According to the Final Rule’s economic impact analysis, the net impact related to the changes in payments under the home health PPS for CY 2023 is estimated to be +0.7 percent (or $125 million). The $125 million increase in estimated payments for CY 2023 reflects the effects of the proposed CY 2023 home health payment update percentage of 4.0 percent ($725 million increase), an estimated 3.5 percent decrease that reflects the effects of the permanent behavioral adjustment ($635 million decrease) and an estimated 0.2 percent increase that reflects the effects of an updated FDL ($35 million increase).
Case Mix Weights/Low Utilization Payment Adjustments (LUPAs):
CMS also proposed to recalibrate the PDGM case-mix weights and update the LUPA thresholds using the latest available data from CY 2021 consistent with its past practice. CMS finalized this policy in the Final Rule noting that the Agency believes the data from CY 2021 is best reflective of PDGM utilization and patient resource use for CY 2023.
CMS finalized a routine update to the wage index in this Final Rule based on its existing policy and regulations. In addition, CMS finalized its proposal for a permanent, budget neutral approach to smooth year-to-year changes in the home health wage index. For CY 2023 and subsequent years, CMS will apply a permanent 5 percent cap on decreases in an area’s wage index value from year to year. This policy has also been applied in other fee-for-service payment systems for 2023 Home Health Value-Based Purchasing (HHVBP): Last year CMS finalized a national expansion of the HHVBP beginning in CY 2023. This Proposed Rule contains several policy and technical updates associated with the program. For CY 2023, CMS proposed to change the HHA baseline year from CY 2019 to CY 2022 for existing HHAs with a Medicare certification date prior to January 1, 2019, and from 2021 to 2022 for HHAs with a Medicare certification date prior to January 1, 2022, starting in the CY 2023 performance year.

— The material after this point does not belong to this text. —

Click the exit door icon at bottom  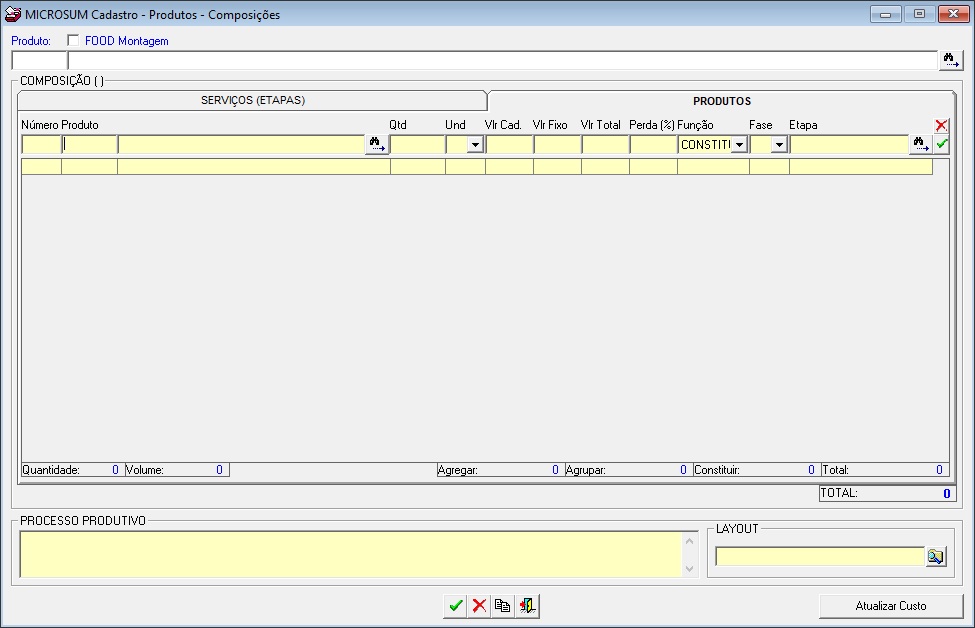pyautogui.click(x=527, y=606)
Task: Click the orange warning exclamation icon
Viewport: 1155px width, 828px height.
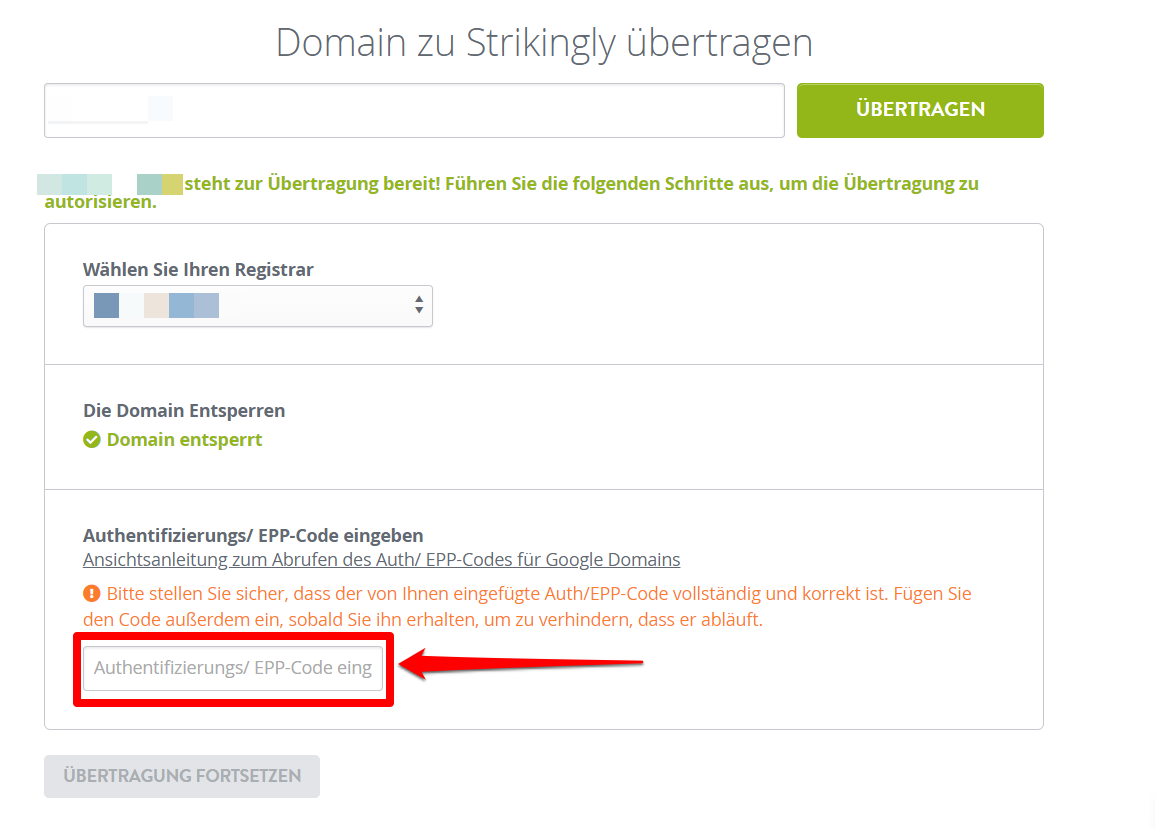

CMS also proposed changes to several terms and definitions associated with HHVBP. CMS is finalizing these changes in today’s rule.
Quality Reporting Program (QRP):
CMS is finalizing its proposal to end the suspension of collection and submission of OASIS data for non-Medicare / non-Medicaid data for home health patients in the Final Rule. In response to concerns raised by home health providers on the burden associated with the proposed new data collection, CMS is finalizing that the new OASIS data reporting for the HH QRP will begin with the CY 2027 program year (rather than CY 2025 as proposed), with two quarters of data required for that program year. CMS is also establishing a phase-in period for January 1, 2025 through June 30, 2025 in which failure to submit the data will not result in a penalty.
Requests for Information (RFIs):
The proposed rule included several RFIs including one seeking feedback on health equity measure development for the Home Health QRP and HHVBP Model, and a second on the collection of data on the use of telecommunications technology under the Medicare home health benefit.
CMS also stated in the Final Rule that it will move forward with collection of data on telecommunications technology beginning January 1, 2023. CMS notes that it plans to begin collecting this data on home health claims by January 1, 2023, though it will initially be collected on a voluntary basis by providers. CMS also indicates that further program instruction on the voluntary reporting (beginning in January 2023) and required reporting (to be effectuated in July 2023) will be issued in January 2023.